Solving time 12:39, which felt really quick for quite a tricky puzzle. For once I seemed to be on the setter’s wavelength from the beginning, although there were more than the usual number of easy clues to get started with. Having said that, quite a few answers went in without a full understanding of the wordplay at first.
Across |
1 |
GETS AT – TASTE G(ood) reversed. |
5 |
CELIBACY – (a bicycle)* |
9 |
MORPHEME – P(resident) + HEM in MORE. Hesitation is nearly always UM or ER – it took me a while to see how this worked. |
10 |
GROUND – double definition. |
11 |
HELOTS – hotels* |
12 |
PUT ABOUT – A + B(ook) inside PUT OUT |
14 |
IMPERSONATOR – SON inside IMPERATOR, a plug for Anax’s new barred puzzle perhaps? |
17 |
MUD IN YOUR EYE – cryptic definition. |
20 |
STAND FOR – (frost and)* |
22 |
SINBAD – surely an old chestnut of the hoariest kind! |
23 |
PELLET – double definition, the first of which is quite descriptive. |
25 |
AUGSBURG – AUG’S + GRUB reversed. |
26 |
ATTORNEY – sound like “a tourney”. Brief is slang for a lawyer. |
27 |
TITLED – last letters of viscounT and earL inside TIED. |
Down |
2 |
ELOPER – O inside (h)ELPER. |
3 |
SUPPOSITION – SUP POSITION |
4 |
THEOSOPHY – THE O(ld) SOPHY. Not the usual spelling of the girl’s name, but it’s one of the alternatives given in Chambers. |
5 |
CHEAPER – “cheeper” |
6 |
LEGIT – or LEG IT. I think this clue probably needed a question mark at the end. |
7 |
BRO – hidden in aBROad. |
8 |
CONJUROR – i.e. CON JUROR |
13 |
BRACE AND BIT – (RACE inside B AND B) + IT. Good clue, my favourite in the puzzle. |
15 |
OVERSIGHT – (give short)*, well disguised anagram. |
16 |
NUTTIEST – NUT + (I in TEST). NUT = National Union of Teachers. |
18 |
UNREADY – READ inside NY, with U added at the front |
19 |
BARRIE – sounds like Barry, which is a Welsh seaside resort. |
21 |
FUTON – TO inside FUN. |
24 |
LOO – last letter of (Arsena)L + 0-0. It’s a type of card game. |
Damndest-looking moth I ever did see!
I had to guess at 19dn and 25ac, never having heard of BARRY (sorry Susie) or AUGSBURG.

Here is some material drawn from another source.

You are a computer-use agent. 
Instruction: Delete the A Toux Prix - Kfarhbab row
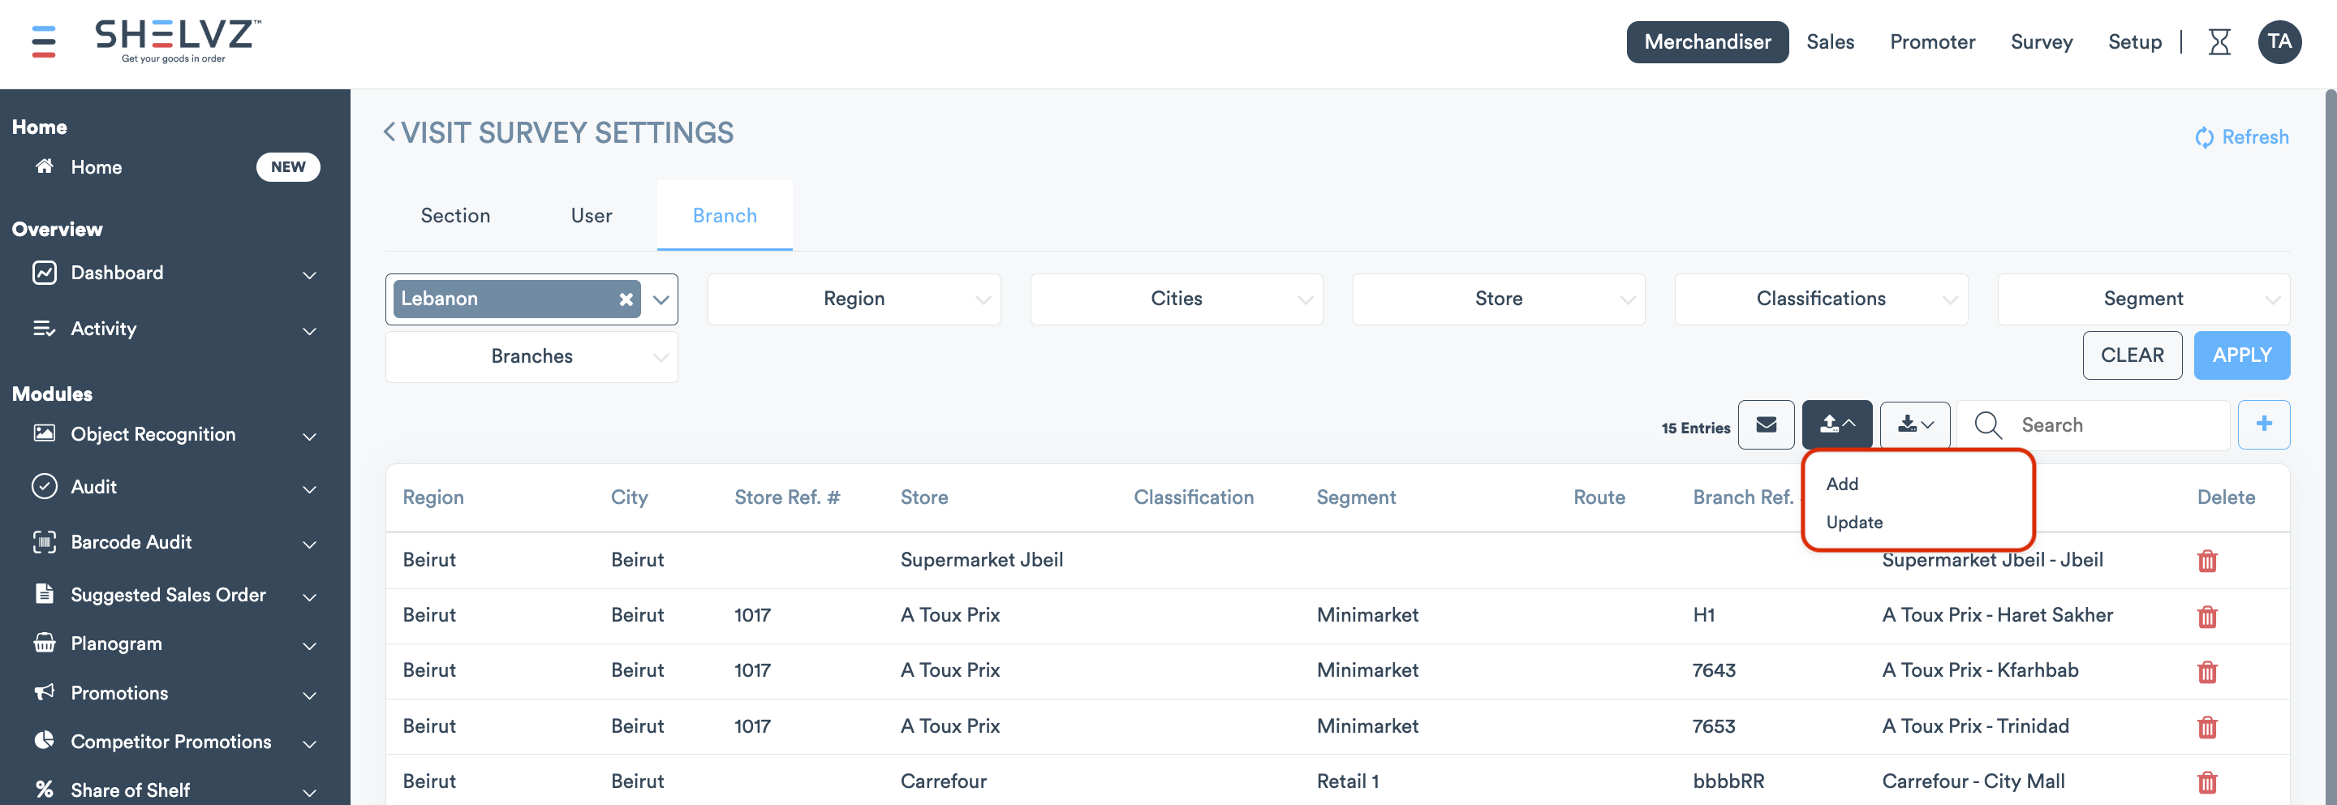(x=2206, y=672)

I lingered over 12ac for a long time as I couldn’t believe it would really have “ABOUT” in both the clue and the answer.
I found the homophone at 26ac hard to take, although the dictionary says that it’s OK. (Come to think of it, I’m not sure that I have ever actually heard the word TOURNEY uttered! In reading, I had always assumed it was pronounced TOUR-NEY but apparently TURN-EY is also possible.)
Fortunately I have been to Augsburg so that didn’t present a problem.
Augsburg was famous both for the Confession of Augsburg, and when that didn’t work out, the Peace of Augsburg.
So there you have it.
Barry Island? Tidy!
I’m guessing the ‘celibacy’/’a bicycle’ anagram can’t be new, but it’s a mind-boggling delight.
By pure coincidence, 9ac was the first clue I looked at. Fitting, on this historic day. Go, Obama!
–Cathy van Starkenburg (Canada)
DNK MORPHEME at 9a. Now 10 years later we have Go Trump. As in please – just go.